Tipsheet

In Colorado, They're Counting Gun Shot Fatalities as COVID Deaths

A coroner in Colorado is sounding the alarm over how deaths in her county are being counted and attributed to Wuhan coronavirus.

"The coroner, Brenda Bock, says two of their five deaths related to COVID-19 were people who died of gunshot wounds," CBS News Denver reports. "Bock says because they tested positive for COVID-19 within the past 30 days, they were classified as 'deaths among cases.'"

Bock is calling the classification "absurd" and raises concerns death classifications are falsely driving the narrative about the direction of the pandemic. Health officials in the state say they're simply following guidance from the Centers for Disease Control on how to classify deaths of individuals from and with the virus. 

"It's absurd that they would even put that on there," Bock told the news outlet. "Would you want to go to a county that has really high death numbers? Would you want to go visit that county because they are contagious. You know I might get it, and I could die if all of a sudden one county has a high death count. We don’t have it, and we don’t need those numbers inflated."

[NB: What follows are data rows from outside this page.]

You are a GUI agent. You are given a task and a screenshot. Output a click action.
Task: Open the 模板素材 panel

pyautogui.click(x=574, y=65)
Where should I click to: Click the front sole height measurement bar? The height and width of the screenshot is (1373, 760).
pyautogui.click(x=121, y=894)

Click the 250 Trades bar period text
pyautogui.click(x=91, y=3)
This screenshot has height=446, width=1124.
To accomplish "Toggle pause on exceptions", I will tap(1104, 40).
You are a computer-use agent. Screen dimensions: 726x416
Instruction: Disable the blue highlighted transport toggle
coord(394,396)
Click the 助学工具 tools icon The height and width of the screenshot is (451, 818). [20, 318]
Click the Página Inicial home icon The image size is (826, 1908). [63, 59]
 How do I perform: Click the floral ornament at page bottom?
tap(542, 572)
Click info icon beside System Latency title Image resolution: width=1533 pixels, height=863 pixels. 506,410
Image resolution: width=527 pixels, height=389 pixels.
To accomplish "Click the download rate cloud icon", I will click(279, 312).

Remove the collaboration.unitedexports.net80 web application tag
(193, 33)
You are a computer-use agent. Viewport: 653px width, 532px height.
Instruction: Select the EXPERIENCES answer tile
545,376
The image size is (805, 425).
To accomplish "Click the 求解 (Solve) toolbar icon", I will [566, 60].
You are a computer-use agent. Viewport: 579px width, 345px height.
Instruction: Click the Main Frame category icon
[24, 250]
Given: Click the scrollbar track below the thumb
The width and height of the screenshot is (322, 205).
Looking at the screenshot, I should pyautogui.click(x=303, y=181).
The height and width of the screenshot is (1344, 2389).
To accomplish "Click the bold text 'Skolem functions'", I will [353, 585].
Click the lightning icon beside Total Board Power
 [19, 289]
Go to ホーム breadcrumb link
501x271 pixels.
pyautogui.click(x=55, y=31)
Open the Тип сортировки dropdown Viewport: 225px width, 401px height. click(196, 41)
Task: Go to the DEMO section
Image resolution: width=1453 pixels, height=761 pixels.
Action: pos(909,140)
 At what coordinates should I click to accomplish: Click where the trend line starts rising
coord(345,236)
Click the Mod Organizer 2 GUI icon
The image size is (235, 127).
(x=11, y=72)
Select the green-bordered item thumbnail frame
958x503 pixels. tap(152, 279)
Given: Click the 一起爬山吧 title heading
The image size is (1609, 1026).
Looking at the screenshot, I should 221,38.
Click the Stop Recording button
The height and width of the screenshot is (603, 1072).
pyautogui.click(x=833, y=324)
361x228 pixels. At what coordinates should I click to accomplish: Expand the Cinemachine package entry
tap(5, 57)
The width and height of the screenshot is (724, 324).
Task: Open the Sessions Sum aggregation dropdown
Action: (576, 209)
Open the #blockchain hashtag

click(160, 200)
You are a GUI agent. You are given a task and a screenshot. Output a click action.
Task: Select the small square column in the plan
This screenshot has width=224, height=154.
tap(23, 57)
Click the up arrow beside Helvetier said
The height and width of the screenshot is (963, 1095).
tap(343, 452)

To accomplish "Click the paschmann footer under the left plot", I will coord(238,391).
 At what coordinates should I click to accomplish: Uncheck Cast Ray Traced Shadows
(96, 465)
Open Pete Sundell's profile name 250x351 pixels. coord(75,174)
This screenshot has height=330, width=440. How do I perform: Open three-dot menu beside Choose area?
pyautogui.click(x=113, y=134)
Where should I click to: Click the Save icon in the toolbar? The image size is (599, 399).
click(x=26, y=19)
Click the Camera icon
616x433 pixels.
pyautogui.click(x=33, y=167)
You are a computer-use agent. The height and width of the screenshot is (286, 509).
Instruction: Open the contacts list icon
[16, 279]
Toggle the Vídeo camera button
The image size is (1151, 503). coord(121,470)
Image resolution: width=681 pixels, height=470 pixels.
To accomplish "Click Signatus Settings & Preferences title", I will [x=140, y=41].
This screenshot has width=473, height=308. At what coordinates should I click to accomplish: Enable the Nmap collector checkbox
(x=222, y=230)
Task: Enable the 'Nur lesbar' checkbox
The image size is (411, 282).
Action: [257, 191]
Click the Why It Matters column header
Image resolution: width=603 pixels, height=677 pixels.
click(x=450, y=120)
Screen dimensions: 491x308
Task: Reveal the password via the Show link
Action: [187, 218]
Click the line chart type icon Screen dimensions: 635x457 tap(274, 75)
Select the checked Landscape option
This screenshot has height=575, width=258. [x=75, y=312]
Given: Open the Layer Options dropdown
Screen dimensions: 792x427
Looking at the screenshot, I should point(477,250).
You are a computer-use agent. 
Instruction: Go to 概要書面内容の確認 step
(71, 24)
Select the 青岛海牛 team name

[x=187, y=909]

The way the CDC and doctors on the White House Wuhan Coronavirus have been classifying deaths "from the pandemic" has been problematic since the spring.

There is a difference between dying from something and dying with something. The way Wuhan coronavirus deaths are counted matters for a number of reasons, but most importantly, its "lethality" has been the driving force behind a countrywide economic shutdown.